• **Your assignment**
What you return should match every record exactly, with the images removed.

(Provided data begins)

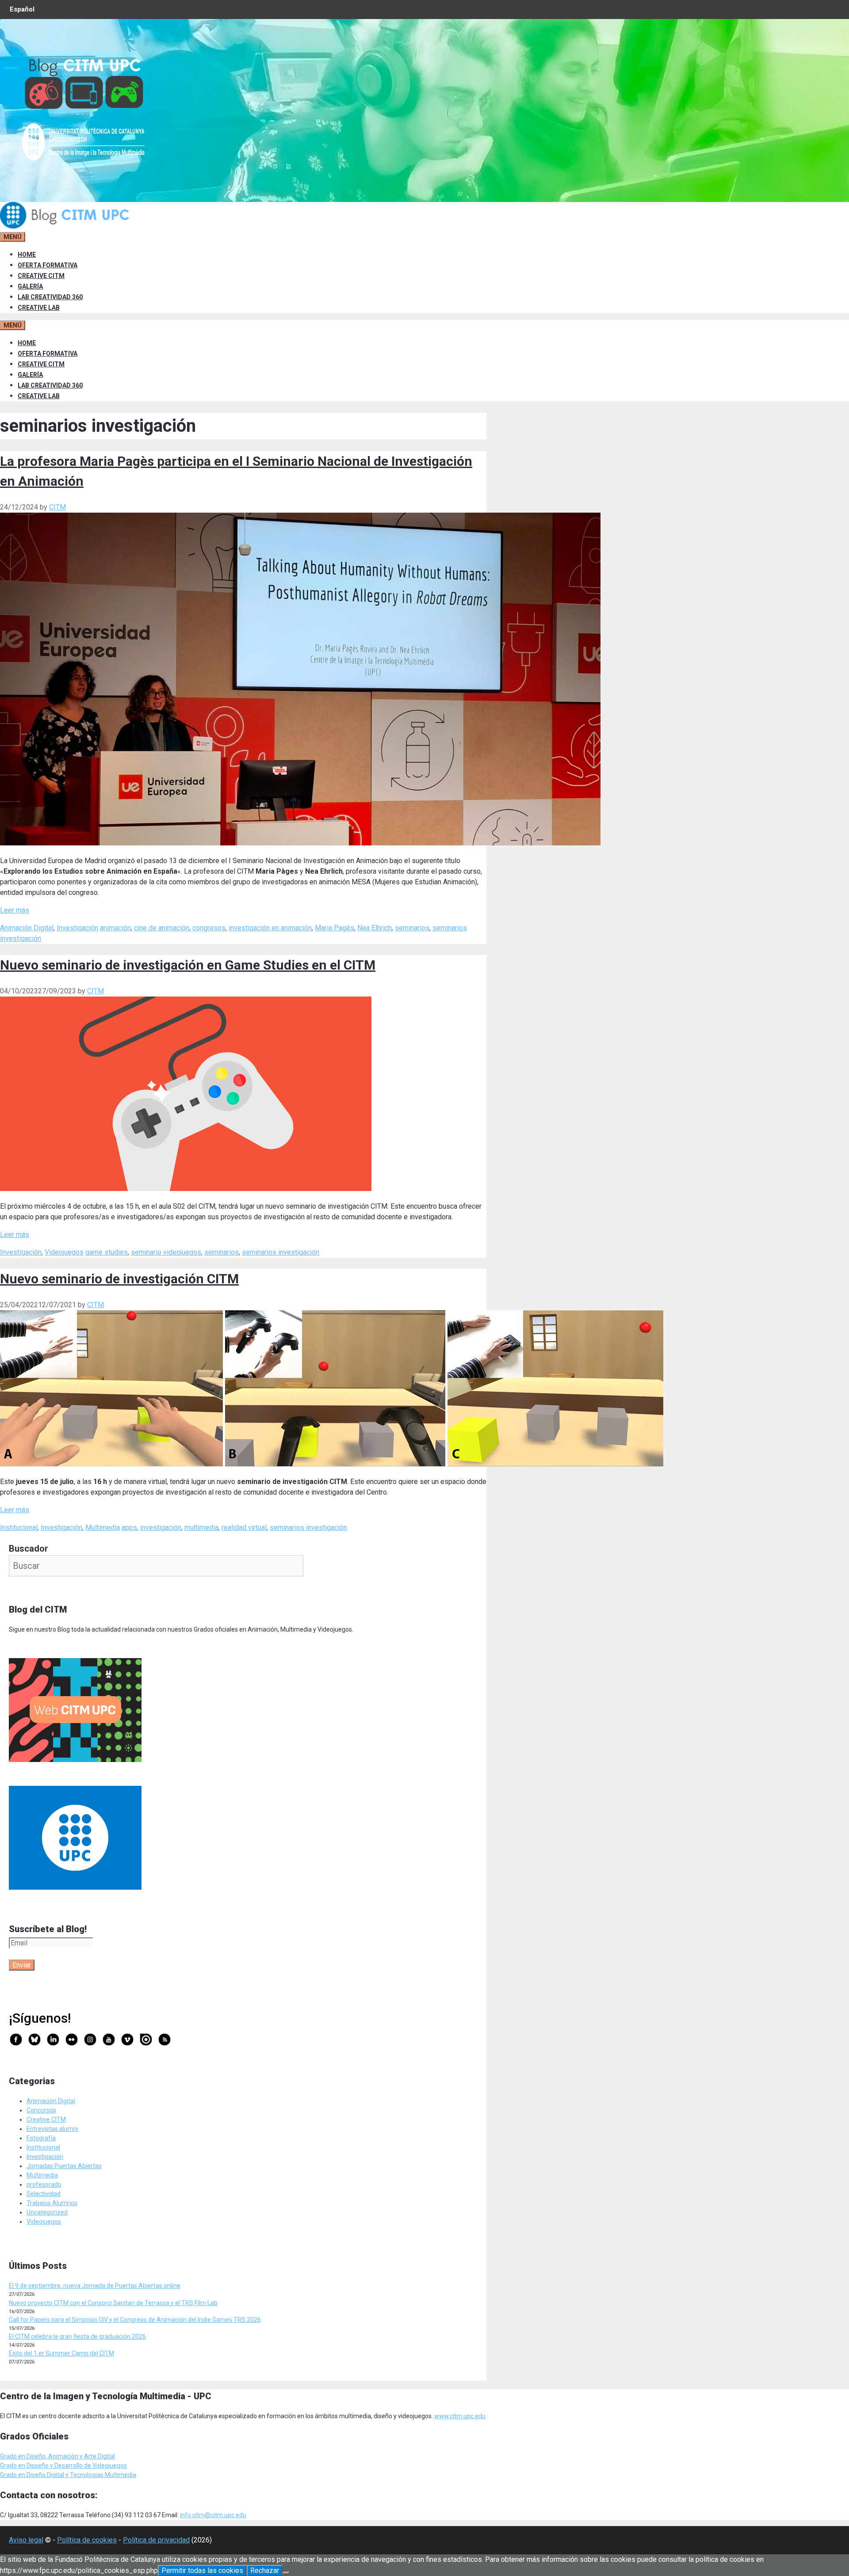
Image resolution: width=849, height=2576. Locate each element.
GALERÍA (30, 286)
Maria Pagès (334, 928)
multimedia (201, 1527)
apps (129, 1527)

(Provided data ends)

• **Final answer**
Image resolution: width=849, height=2576. Locate each element.
GALERÍA (30, 286)
Maria Pagès (334, 928)
multimedia (201, 1527)
apps (129, 1527)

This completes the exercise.